Nadal w rękach porywaczy
Treść
(FOT. FACEBOOK)
Czwarty tydzień polski misjonarz ks. Mateusz Dziedzic jest więziony przez rebeliantów. Warunki, w których jest przetrzymywany, są bardzo trudne.
Napływają informacje, że ks. Mateusz jest coraz słabszy. Ksiądz Piotr Boraca z Wydziału Misyjnego Kurii Diecezjalnej w Tarnowie podkreśla, że przy podawaniu wiadomości o pogarszającej się kondycji fizycznej porwanego trzeba pamiętać o warunkach, w jakich jest przetrzymywany. A są one dość trudne. Misjonarz jest więziony w buszu w osadzie rebeliantów. Gdy wyjeżdża się do wioski w buszu w celach duszpasterskich, już po tygodniu wraca się bardzo zmęczonym. A ks. Mateusz jest tam już czwarty tydzień. – Do trudnych warunków życia w buszu nasz organizm na dłużą metę nie jest przyzwyczajony, do tamtejszego jedzenia czy warunków higienicznych – tłumaczy ks. Boraca. – W tym kontekście zdrowie ks. Mateusza jest nadwerężone i siły fizyczne również – podkreśla. Jednak uspokaja, że nie ma żadnych przesłanek, aby mówić, że ks. Mateusz jest chory.
– Nadal mamy kontakt z ks. Mateuszem, nie jest to prosty kontakt, czasem media podają, że ks. Mateusz ma telefon, z którego może dzwonić, tak nie jest. Korzysta z telefonu porywaczy – zaznacza ks. Piotr Boraca. Gdy telefonuje ks. Mirosław Gucwa, wikariusz generalny diecezji Bouar, porywcze przekazują słuchawkę ks. Mateuszowi. Taką drogą uzyskujemy w Polsce informacje na temat porwanego misjonarza.

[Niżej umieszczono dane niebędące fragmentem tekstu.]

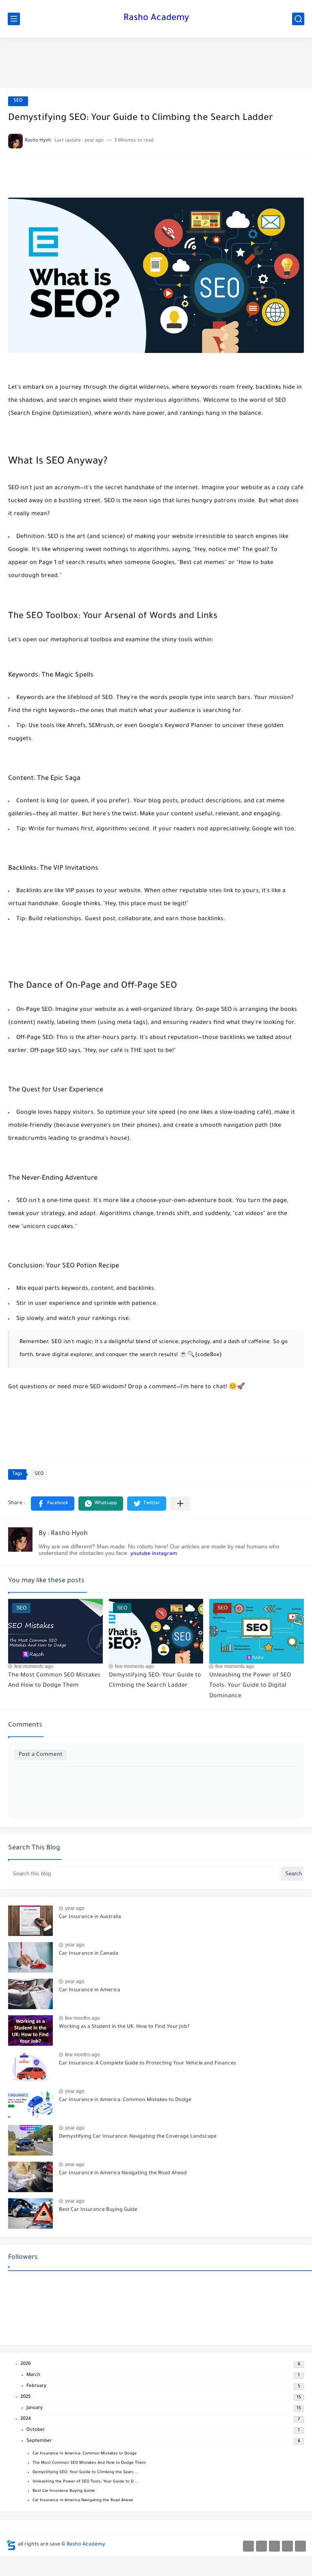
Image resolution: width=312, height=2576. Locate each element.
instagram (164, 1554)
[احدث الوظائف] (248, 2546)
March (33, 2375)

Obecnie prowadzone negocjacje przebiegają w pozytywnej atmosferze, dają więcej nadziei na uwolnienie ks. Mateusza. Jednak dla dobra sprawy nie są podawane bliższe szczegóły odnośnie do prowadzonych rozmów. – Mamy nadzieję, że najbliższe dni doprowadzą do pozytywnego rozwiązania tej sytuacji – podkreśla ks. Piotr Boraca.
– Prosimy o modlitwę, o modlitewny szturm do Nieba, bo taki szturm ma moc oswobodzenia ks. Mateusza i pozostałych osób, które też są więzione przez rebeliantów – ponawia apel ks. Boraca. Ksiądz Mateusz liczy na nasze duchowe wsparcie. Jak mówił podczas jednej z rozmów telefonicznych, ta modlitwa pomaga mu trwać.
Ksiądz Mateusz Dziedzic, misjonarz z diecezji tarnowskiej, od pięciu lat głoszący Ewangelię w Republice Środkowoafrykańskiej, został uprowadzony w nocy 13 października z miejsca zamieszkania w Baboua. Porywacze ze zbrojnego ugrupowania Zgromadzenie Demokratyczne Ludu Środkowej Afryki w zamian za uwolnienie polskiego misjonarza i innych przetrzymywanych zakładników domagają się wypuszczenia na wolność swego przywódcy, który jest przetrzymywany w więzieniu w Kamerunie.